Michael turned to where the other men were already lifting the crate out of the boot of Harper’s car. It was heavy — they both carried it, two-handed and shuffling, to the boot of the American’s car and placed it inside. Harper waited while the American went round to the rear of the car, gestured for the men to get back in, then bent his head into the boot. There was a crack and a splintering sound as he prised the crate open. He stayed bent into the boot for a few moments, counting, perhaps, moving straw aside? M1 Garands? The Heckler & Koch? Or it could be ammo, more likely with a small delivery — or something specialist, perhaps. After a moment, Michael straightened, lifted his hand to Harper in salute.

First job done. That was pretty easy. Harper got into the passenger seat of his car.

‘Guesthouse now, sir?’ asked his driver, cracking a smile for the first time.

Harper nodded. ‘Guesthouse now.’

For the next few months, he acclimatised. He got used to the blanket of heat that lay over the city at all times of the day and night, the way the closeness of the air made him feel a little nauseous first thing in the morning. He toured the city on a moped, weaving in and out of the traffic on the wide superhighways that carved their way through the shanty towns like a lawnmower scything grass: the Great Leader Soekarno was on a massive building programme, to prove to the world that Jakarta was a modern city, the Paris of the East. He wrote reports for Johnson and Amsterdam on the grip the PKI was exerting in certain districts: anti-Western graffiti was everywhere: KILL CAPITALIST SKUM. He befriended Benni the gangster — and saw his first but not last incident of a man being tortured.

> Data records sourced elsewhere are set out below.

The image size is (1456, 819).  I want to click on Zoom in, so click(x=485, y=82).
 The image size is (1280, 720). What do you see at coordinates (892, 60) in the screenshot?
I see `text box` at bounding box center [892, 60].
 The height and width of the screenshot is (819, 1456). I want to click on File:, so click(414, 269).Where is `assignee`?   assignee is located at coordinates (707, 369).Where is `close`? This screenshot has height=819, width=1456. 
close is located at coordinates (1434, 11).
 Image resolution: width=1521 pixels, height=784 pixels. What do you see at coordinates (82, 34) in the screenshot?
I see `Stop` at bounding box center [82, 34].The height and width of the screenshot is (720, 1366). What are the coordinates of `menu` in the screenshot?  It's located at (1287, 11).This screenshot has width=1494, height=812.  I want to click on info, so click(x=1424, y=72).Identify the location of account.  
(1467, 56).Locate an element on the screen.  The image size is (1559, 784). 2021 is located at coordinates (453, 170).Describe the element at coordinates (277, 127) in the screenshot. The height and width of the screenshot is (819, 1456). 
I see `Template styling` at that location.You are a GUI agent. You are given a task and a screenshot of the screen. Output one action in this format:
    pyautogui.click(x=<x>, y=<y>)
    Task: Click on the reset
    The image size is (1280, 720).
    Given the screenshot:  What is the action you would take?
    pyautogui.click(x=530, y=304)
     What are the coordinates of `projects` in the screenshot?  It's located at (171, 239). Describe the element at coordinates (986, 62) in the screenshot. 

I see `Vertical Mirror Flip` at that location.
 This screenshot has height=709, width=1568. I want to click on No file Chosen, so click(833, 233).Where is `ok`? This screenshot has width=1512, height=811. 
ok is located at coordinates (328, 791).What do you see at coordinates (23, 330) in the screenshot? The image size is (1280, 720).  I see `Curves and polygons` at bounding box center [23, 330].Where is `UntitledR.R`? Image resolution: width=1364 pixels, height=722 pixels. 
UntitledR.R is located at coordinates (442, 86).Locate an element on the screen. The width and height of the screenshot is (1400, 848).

As the antagonism towards foreigners in Jakarta grew, more and more of them left the city, particularly the Americans and the Brits, and he began to understand why Gregor had chosen him. He bought his clothes at a store next to the guesthouse and let his hair grow for a bit then went to a barber on Jalan Gondangdia who cut it like the local men’s — he had arrived with it too short and neat around his ears, he realised. He worked on his language skills and his mannerisms. When he wasn’t hanging out with Benni’s gang, he took to wandering the streets in a white shirt and sarong. Sometimes, he would spend time squatting by the road alongside other men with mopeds but nothing to do because petrol was so scarce. He joined a couple of demonstrations where he wore a red bandana and shouted slogans but his instructions were clear: observe, join in a bit but don’t get actively involved. Only once did he overstep the mark, caught up in the excitement of one march, when he observed an Australian television crew filming the gang he was with. As they passed, he shook his fist at them and shouted, ‘Lackeys of the British!’ and the young men either side of him took up the shout. The film crew followed them for a few minutes, until two of the young men in Harper’s group detached themselves and went up to the Australians and started shoving them backwards. Harper kept going but glanced back: it was frustrating, always being on the fringe of the action.